Fewer than 45% of American kids, ranging in age from 10 to 18, said they could accurately spot fake news and almost a third of them admitted that some of the stories they had shared were fake after they had passed them along. About a quarter of the 853 participants, perhaps reflecting wider differences of opinion about what is and isn't factual, weren't quite sure if some of the news they had passed along was true or not. Boys, incidentally, were much more likely to say they could spot fake news than girls.
In what may come as a shock to parents, their kids view them as the most trusted and frequent source of information about current affairs. More than 60% of kids said that in the past 24 hours, they had heard about events in the news from parents and teachers— and two thirds of them trusted information from their parents more than any other source.

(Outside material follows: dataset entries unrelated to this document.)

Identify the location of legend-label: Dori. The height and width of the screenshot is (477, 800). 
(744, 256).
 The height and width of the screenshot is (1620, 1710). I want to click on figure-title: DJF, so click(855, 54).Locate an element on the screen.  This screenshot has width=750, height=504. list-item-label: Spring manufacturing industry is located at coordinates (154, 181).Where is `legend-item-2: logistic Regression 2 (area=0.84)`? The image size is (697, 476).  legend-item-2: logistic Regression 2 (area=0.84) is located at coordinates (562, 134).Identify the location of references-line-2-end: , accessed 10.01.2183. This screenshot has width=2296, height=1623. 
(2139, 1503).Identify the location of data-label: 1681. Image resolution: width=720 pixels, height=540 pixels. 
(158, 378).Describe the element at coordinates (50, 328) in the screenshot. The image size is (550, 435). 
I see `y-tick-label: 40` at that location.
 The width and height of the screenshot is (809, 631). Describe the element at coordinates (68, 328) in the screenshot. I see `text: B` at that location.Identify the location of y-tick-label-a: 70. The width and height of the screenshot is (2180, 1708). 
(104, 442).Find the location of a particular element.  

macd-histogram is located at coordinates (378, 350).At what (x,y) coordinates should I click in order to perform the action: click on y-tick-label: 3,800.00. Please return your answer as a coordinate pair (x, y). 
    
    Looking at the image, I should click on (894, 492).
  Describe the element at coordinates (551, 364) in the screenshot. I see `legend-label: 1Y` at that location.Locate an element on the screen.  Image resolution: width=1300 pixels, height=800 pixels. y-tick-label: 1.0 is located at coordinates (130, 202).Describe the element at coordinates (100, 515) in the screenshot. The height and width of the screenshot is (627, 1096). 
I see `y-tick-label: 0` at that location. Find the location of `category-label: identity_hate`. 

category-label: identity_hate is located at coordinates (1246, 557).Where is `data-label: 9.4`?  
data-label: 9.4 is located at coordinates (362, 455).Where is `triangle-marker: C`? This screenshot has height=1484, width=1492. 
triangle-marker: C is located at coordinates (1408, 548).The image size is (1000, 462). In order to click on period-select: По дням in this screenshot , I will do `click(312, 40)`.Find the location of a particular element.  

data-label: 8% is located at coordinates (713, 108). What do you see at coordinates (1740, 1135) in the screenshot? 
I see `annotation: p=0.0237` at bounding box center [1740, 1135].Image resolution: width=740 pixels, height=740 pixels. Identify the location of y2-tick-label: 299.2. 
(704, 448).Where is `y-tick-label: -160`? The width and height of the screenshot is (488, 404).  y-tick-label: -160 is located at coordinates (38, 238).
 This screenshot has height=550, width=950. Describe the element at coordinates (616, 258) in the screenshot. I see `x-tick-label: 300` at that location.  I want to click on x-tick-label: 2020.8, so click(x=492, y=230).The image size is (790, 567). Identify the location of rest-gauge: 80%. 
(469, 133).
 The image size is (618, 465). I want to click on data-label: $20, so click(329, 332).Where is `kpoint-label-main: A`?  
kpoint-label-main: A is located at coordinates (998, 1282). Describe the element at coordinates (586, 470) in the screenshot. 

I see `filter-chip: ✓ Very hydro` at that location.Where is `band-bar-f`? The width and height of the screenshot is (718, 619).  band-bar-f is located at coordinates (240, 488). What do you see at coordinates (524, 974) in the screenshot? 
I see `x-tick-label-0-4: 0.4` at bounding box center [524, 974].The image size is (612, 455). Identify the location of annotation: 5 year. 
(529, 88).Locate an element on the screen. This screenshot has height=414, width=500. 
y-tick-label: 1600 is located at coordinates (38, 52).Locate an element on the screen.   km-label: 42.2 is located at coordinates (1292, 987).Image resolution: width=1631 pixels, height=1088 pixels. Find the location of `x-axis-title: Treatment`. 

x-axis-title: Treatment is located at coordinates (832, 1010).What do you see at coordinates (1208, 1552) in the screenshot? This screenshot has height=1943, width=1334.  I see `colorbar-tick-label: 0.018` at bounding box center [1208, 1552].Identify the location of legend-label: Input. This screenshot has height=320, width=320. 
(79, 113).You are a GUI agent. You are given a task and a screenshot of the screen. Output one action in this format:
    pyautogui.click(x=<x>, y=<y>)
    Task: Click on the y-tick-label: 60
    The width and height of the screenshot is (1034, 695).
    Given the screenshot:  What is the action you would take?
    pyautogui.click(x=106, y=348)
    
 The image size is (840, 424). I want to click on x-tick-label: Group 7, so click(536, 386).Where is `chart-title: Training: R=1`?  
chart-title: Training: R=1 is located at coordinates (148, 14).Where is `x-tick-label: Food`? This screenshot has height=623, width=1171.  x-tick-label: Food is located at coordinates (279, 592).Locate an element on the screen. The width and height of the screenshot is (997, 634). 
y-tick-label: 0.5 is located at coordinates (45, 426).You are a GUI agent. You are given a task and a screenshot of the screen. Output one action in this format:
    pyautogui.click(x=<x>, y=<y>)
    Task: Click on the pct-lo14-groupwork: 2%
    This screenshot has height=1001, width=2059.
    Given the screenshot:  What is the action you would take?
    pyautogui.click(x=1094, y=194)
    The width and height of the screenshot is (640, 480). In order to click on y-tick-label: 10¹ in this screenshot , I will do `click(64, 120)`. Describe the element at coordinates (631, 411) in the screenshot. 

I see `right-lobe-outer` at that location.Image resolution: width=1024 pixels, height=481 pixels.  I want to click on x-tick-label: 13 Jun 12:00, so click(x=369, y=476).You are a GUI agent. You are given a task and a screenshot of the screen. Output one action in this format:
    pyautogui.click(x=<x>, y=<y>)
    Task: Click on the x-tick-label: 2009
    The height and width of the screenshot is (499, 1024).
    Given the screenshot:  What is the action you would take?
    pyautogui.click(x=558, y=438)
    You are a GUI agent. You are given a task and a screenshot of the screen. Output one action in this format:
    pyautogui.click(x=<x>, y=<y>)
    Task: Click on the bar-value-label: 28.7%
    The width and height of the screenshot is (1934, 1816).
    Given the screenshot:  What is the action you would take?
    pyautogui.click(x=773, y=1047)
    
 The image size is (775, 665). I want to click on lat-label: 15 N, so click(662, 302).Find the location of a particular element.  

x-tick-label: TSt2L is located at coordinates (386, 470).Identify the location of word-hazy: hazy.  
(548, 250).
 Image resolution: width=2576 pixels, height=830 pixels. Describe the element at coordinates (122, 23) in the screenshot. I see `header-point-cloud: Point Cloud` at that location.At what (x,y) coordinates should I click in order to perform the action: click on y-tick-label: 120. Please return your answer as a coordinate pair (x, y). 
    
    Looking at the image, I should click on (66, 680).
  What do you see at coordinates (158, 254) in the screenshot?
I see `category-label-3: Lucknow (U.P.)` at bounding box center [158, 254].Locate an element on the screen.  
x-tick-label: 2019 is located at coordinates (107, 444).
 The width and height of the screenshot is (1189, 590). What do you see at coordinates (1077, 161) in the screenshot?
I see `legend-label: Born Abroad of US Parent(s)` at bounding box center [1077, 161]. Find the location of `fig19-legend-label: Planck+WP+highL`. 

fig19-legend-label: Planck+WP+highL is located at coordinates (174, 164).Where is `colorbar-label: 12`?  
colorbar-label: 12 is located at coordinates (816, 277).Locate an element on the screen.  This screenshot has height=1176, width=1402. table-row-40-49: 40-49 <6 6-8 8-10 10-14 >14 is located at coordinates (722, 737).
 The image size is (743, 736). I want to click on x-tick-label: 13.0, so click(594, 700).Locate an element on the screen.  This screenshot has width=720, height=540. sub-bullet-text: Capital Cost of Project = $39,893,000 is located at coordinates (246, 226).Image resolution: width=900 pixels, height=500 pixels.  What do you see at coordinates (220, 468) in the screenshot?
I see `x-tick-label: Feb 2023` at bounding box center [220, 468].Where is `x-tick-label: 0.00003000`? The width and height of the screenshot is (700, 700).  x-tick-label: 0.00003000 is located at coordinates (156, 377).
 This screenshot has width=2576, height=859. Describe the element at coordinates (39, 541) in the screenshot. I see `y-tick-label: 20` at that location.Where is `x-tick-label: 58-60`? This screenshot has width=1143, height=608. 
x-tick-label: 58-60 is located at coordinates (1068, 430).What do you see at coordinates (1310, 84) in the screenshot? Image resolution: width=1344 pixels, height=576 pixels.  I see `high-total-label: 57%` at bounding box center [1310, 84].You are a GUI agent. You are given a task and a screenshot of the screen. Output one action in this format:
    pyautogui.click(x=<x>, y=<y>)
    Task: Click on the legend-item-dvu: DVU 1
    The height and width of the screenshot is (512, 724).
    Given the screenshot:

In less surprising news, there was a big difference between how much news tweens (ages 10 to 12) and teens (ages 13 to 18) consulted the Internet for news. Only a fifth of tweens regularly get their news from social media networks, while almost half of teens do. And while tweens prefer to get their information from parents, teenagers favor social networks by 21 percentage points more than their younger peers do.
Weirdly, social media—which could be defined as just a bunch of friends online—was even more popular than real-life friends as a source of news for teenagers. Similarly, only about 25% of kids put their faith in news organizations to tell them the truth, but even fewer trusted their friends as heralds of good data.
The study, which was conducted via an online questionnaire in January and thus only targeted kids who are online, found that among tweens, YouTube was the most popular social media site overall. Facebook, Instagram and Snapchat followed in pretty close formation for the older kids.
As for news content, kids "see serious racial and gender bias," says James P. Steyer, the founder and CEO of Common Sense Media in the report. About half of the kids say that when African-Americans are in the news they "are more associated with crimes, violence, or other problems."
The study also found that American youngsters don't understand why more of the stories aren't about them. And they feel misunderstood and misrepresented by the media. In that way, at least, they're no different than kids have always been.